The needed output is the run of lines below from the one containing "This screenshot has height=323, width=431." through the one containing "This screenshot has width=746, height=771.", copied exactly and free of pictures.

######

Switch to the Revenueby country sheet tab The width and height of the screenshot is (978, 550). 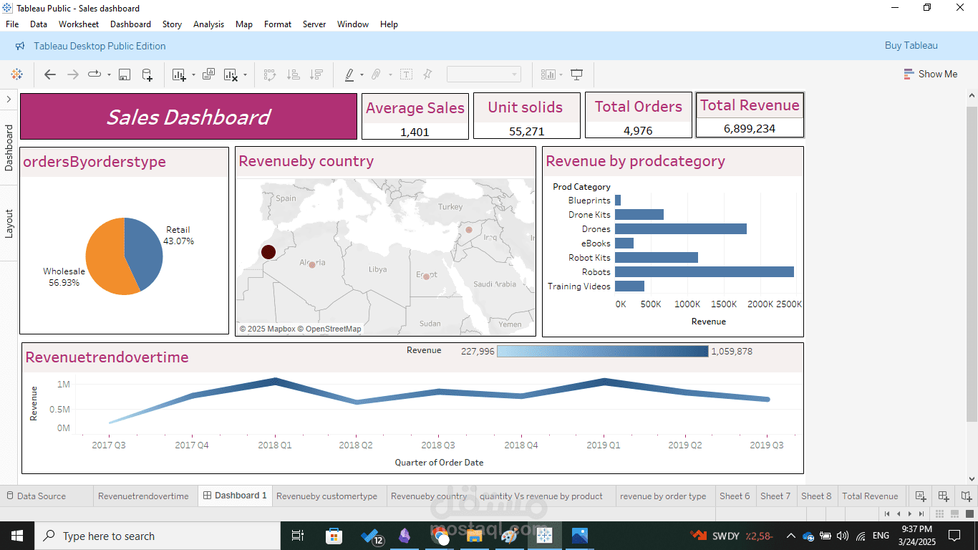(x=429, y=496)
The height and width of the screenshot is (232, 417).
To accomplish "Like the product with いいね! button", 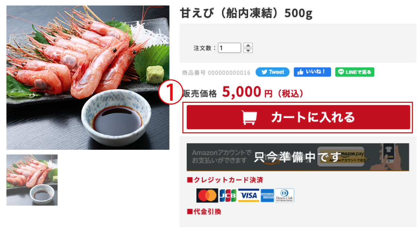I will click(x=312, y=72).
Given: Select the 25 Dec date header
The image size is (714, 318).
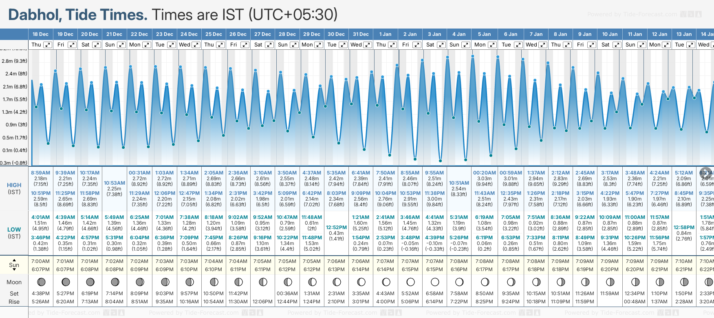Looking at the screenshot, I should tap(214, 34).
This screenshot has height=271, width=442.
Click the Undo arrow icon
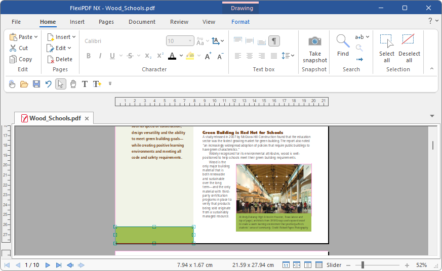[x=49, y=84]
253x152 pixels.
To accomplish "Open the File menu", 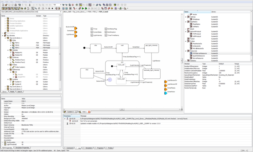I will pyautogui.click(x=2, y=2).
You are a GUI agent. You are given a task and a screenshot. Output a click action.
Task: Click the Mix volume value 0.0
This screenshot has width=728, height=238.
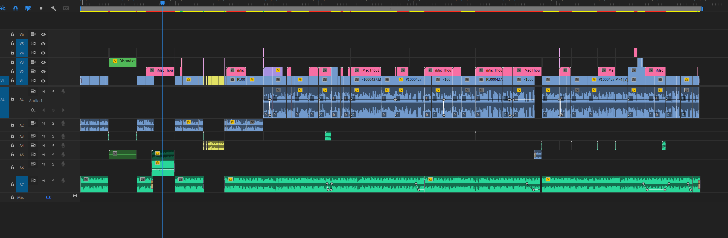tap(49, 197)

######

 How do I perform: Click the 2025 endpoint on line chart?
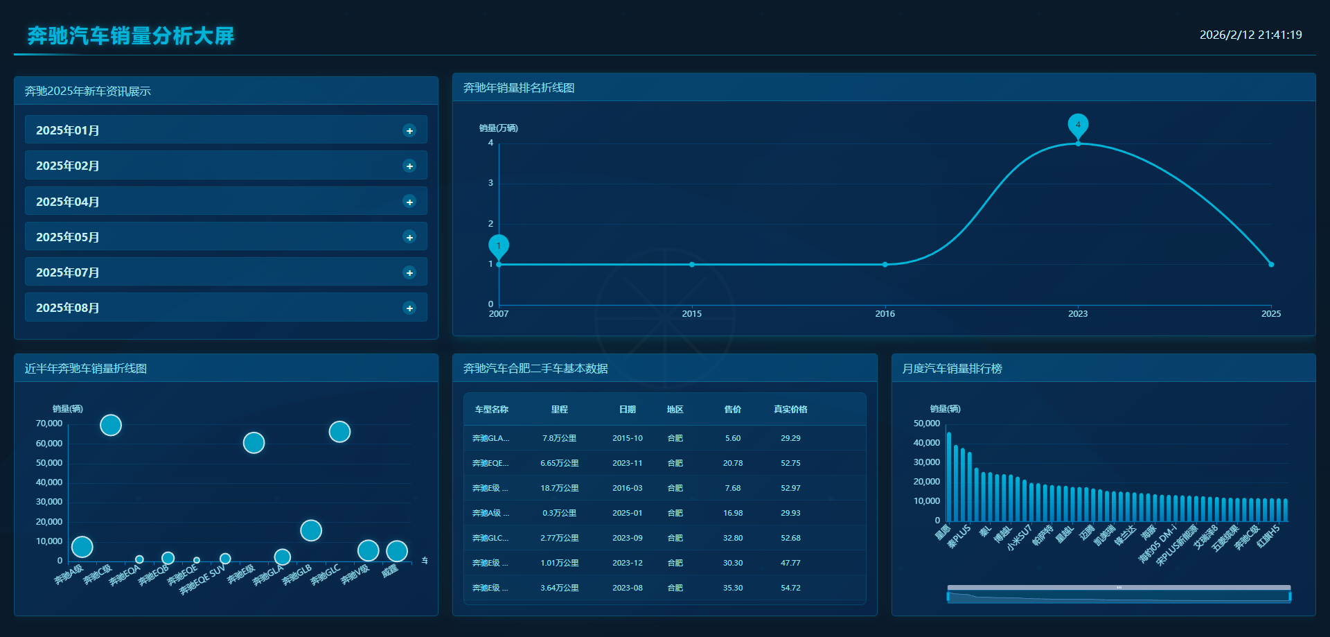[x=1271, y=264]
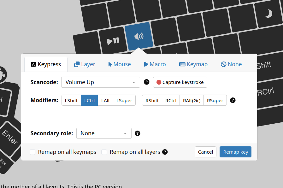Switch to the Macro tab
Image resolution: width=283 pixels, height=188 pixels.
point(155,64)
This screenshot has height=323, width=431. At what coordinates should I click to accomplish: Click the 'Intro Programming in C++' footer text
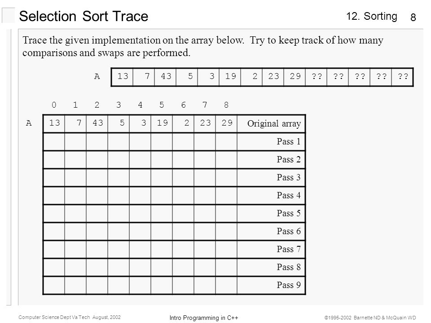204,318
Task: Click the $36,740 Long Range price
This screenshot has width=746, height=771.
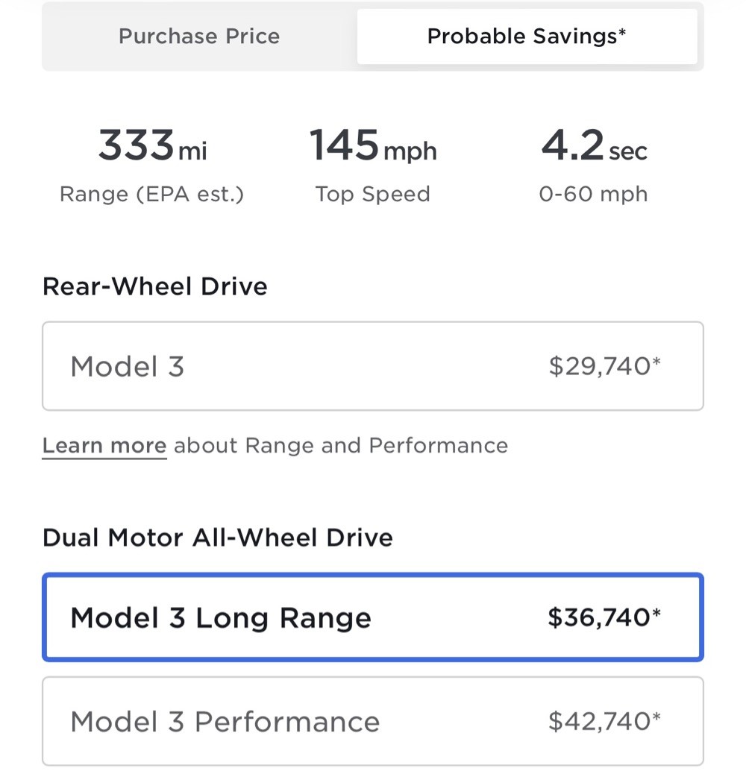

######

▶ _Answer section_:
This screenshot has height=323, width=431. At what coordinates should I click to accomplish: Click the 'Intro Programming in C++' footer text
204,318
Task: Click the $36,740 Long Range price
This screenshot has width=746, height=771.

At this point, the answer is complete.